I'd like to ask some questions about grainsize. First, I'm now trying to apply "parallel_for" inmy simulation software. But the problem is thatI could not give the fixed grainsize because the size of the iteration loop( i.e., parallel_for loop) is not a fixed one. It depends on the model (i.e., the antenna model used in the simulation)and so I've tried to use "auto_partitioner" but the result is not as I expected. For example, if I've used the fixed grainsize for one model (that is the best grainsize I think), I can get better result (I mean better speedup in simulation time)than using with "auto_partitioner".

I've tried toreadmany articles about grainsizebut still can't get how to choose the best grainsize for my application. As we can't predict the iteration steps in the loop, and also the number of cores in the system, I don't have any idea how to get the best grainsize for all models and for all operating systems. So, can anyone help my problem?

Thanks a lot!

Alexey-Kukanov · ‎02-27-2008

...the problem is thatI could not give the fixed grainsize because the size of the iteration loop( i.e., parallel_for loop) is not a fixed one.

Grain size is somewhat unrelated to iteration space size, so you might as well use the same grain size value if it serves well, say,in more than 90% of real use cases. Remember that usually there is a whole range of possible grain sizes that serve reasonably well.

...I've tried to use "auto_partitioner" but the result is not as I expected. For example, if I've used the fixed grainsize for one model (that is the best grainsize I think), I can get better result (I mean better speedup in simulation time)than using with "auto_partitioner".

The auto_partitioner was not designed to hit the best time, but it should be reasonably good in most cases. How much did auto_partitioner lose to the best manually selected grain size, and what were your expectations? If you have a test case where the auto_partitioner loses most, could you provide it?
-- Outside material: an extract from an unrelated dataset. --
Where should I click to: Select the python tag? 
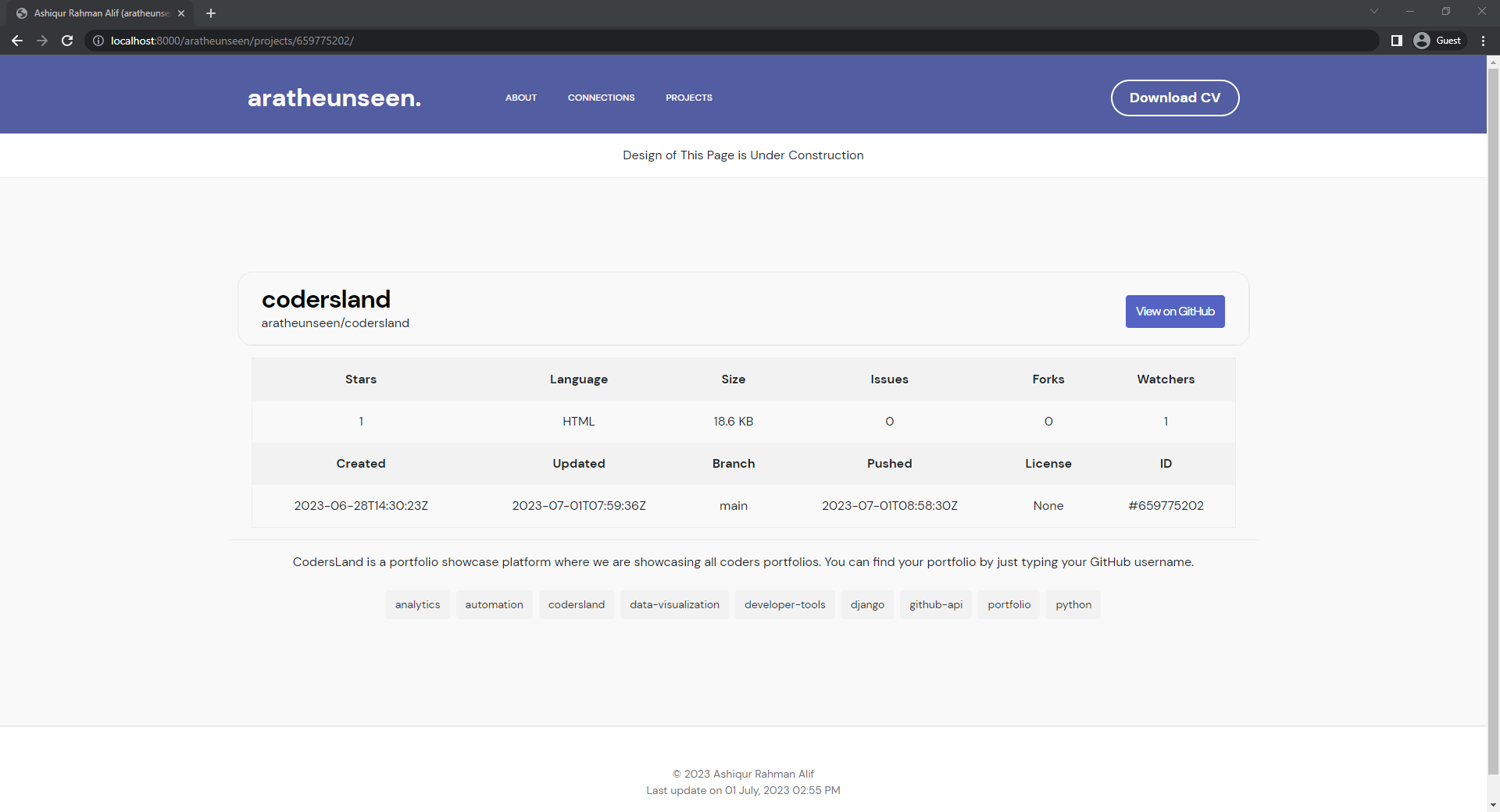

I've tried toreadmany articles about grainsizebut still can't get how to choose the best grainsize for my application. As we can't predict the iteration steps in the loop, and also the number of cores in the system, I don't have any idea how to get the best grainsize for all models and for all operating systems.

That's why the auto_partitioner has been designed :) Flexibility is usually paid by some performance loss. The question is, how big is the loss and if you can tolerate it.